> [TEXT SEGMENT]:
-=-=-=-=-
# American Institute of Mathematical Sciences

November  2006, 6(6): 1403-1416. doi: 10.3934/dcdsb.2006.6.1403

## Revisiting the slow manifold of the Lorenz-Krishnamurthy quintet

 1 Department of Mechanical Engineering, National Institute of Technology Karnataka, Surathkal, India 2 Center for Atmospheric and Oceanic Sciences, Indian Institute of Science, Bangalore 560 012, India 3 TIFR Centre, Indian Institute of Science, Bangalore 560 012, India

Received  August 2005 Revised  March 2006 Published  August 2006

The slow-manifold for the Lorenz-Krishnamurthy model has been studied. By minimizing the evolution rate we find that the analytical functions for the fast variables are devoid of high frequency oscillations. However upon solving this model with initial values of the fast variables obtained from the analytical functions, the LK model exhibits high frequency oscillations. Upon using the time derivatives of the analytic functions for computing the evolution of fast variables, we find a slow-manifold in the neighbourhood of the LK model.
-=-=-=-=-
In the abstract on the Lorenz-Krishnamurthy slow manifold, rewrite the section from "1 Department of" to "the LK model.", substituting "closed-form functions" for "analytical functions".

> [GIVEN INFORMATION]:
-=-=-=-=-
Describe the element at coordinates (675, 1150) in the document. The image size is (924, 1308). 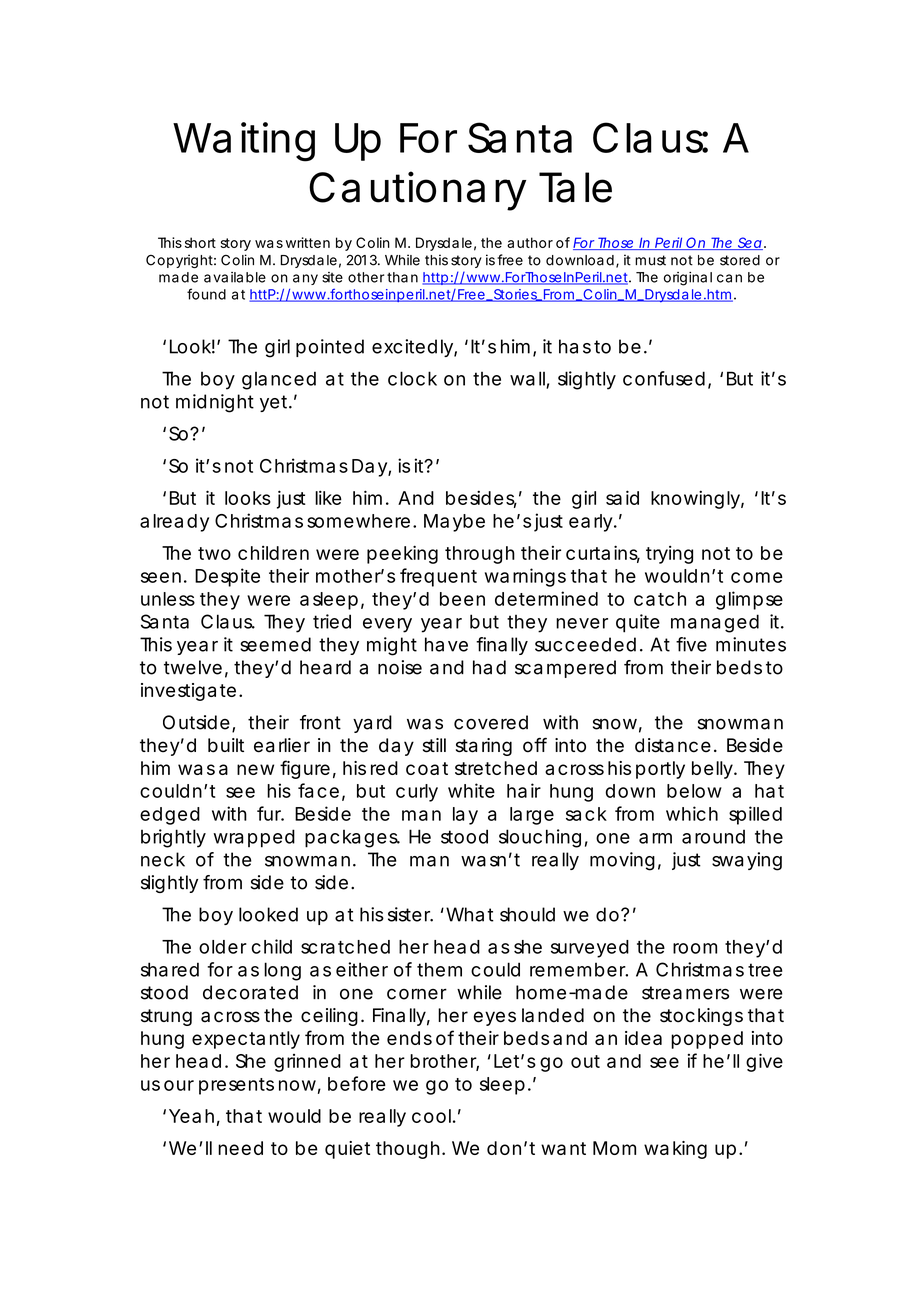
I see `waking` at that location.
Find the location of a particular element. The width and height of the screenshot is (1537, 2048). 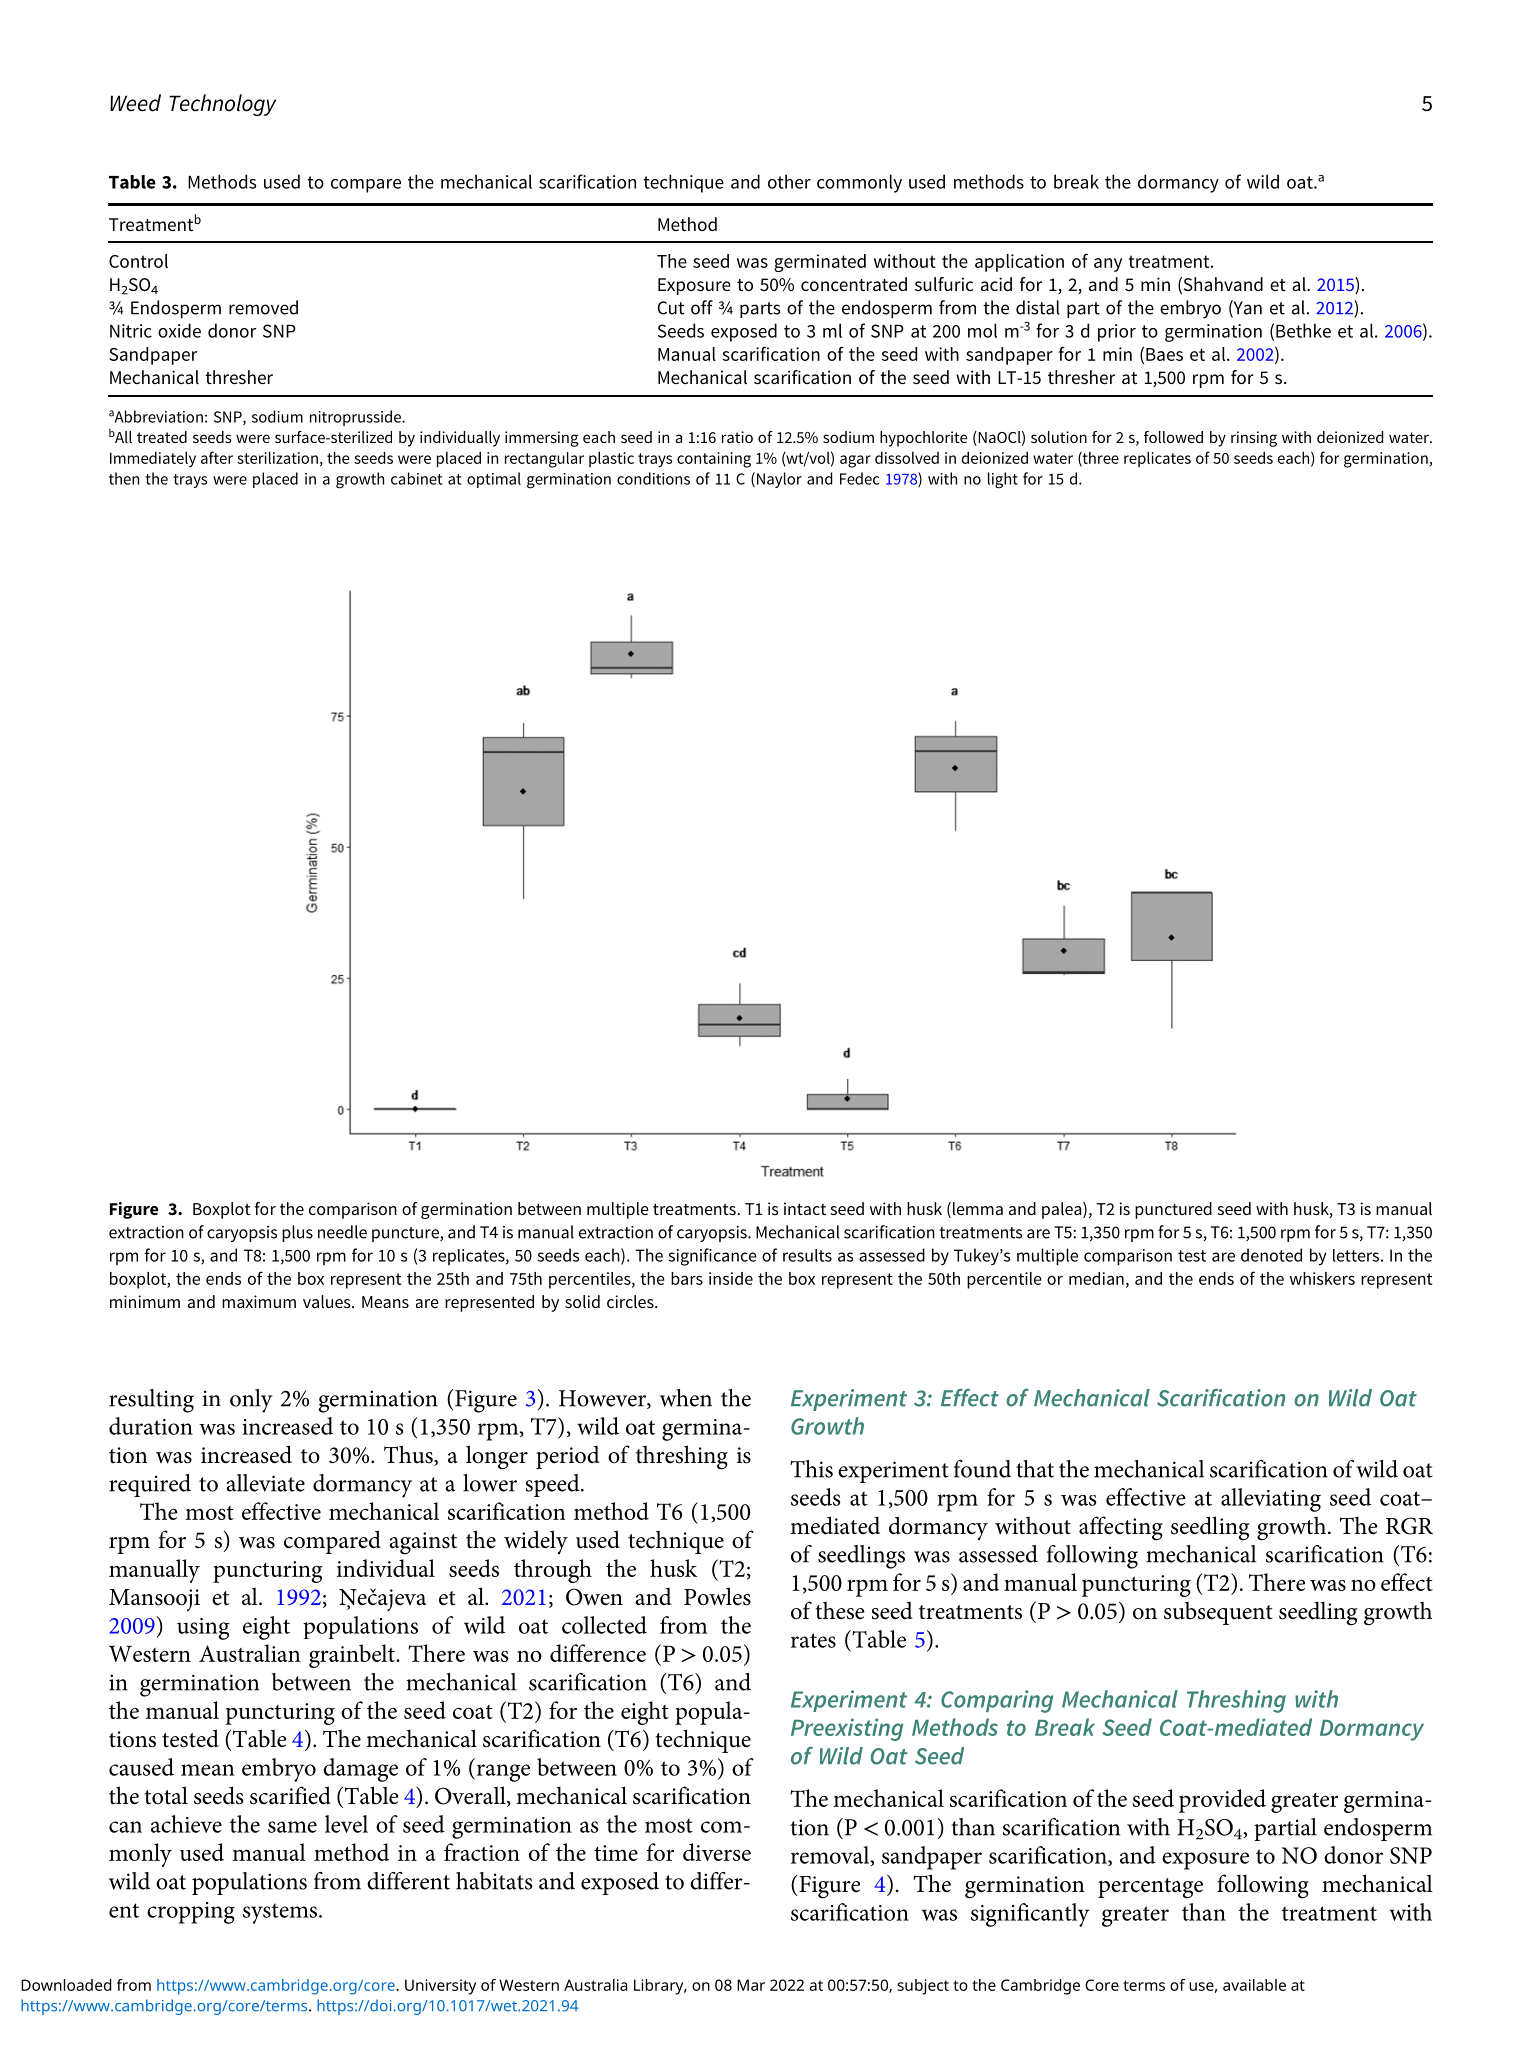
-=-=-=-=-
> [SOLVED EXERCISE]:
1 Department of Mechanical Engineering, National Institute of Technology Karnataka, Surathkal, India 2 Center for Atmospheric and Oceanic Sciences, Indian Institute of Science, Bangalore 560 012, India 3 TIFR Centre, Indian Institute of Science, Bangalore 560 012, India

Received  August 2005 Revised  March 2006 Published  August 2006

The slow-manifold for the Lorenz-Krishnamurthy model has been studied. By minimizing the evolution rate we find that the closed-form functions for the fast variables are devoid of high frequency oscillations. However upon solving this model with initial values of the fast variables obtained from the closed-form functions, the LK model exhibits high frequency oscillations. Upon using the time derivatives of the analytic functions for computing the evolution of fast variables, we find a slow-manifold in the neighbourhood of the LK model.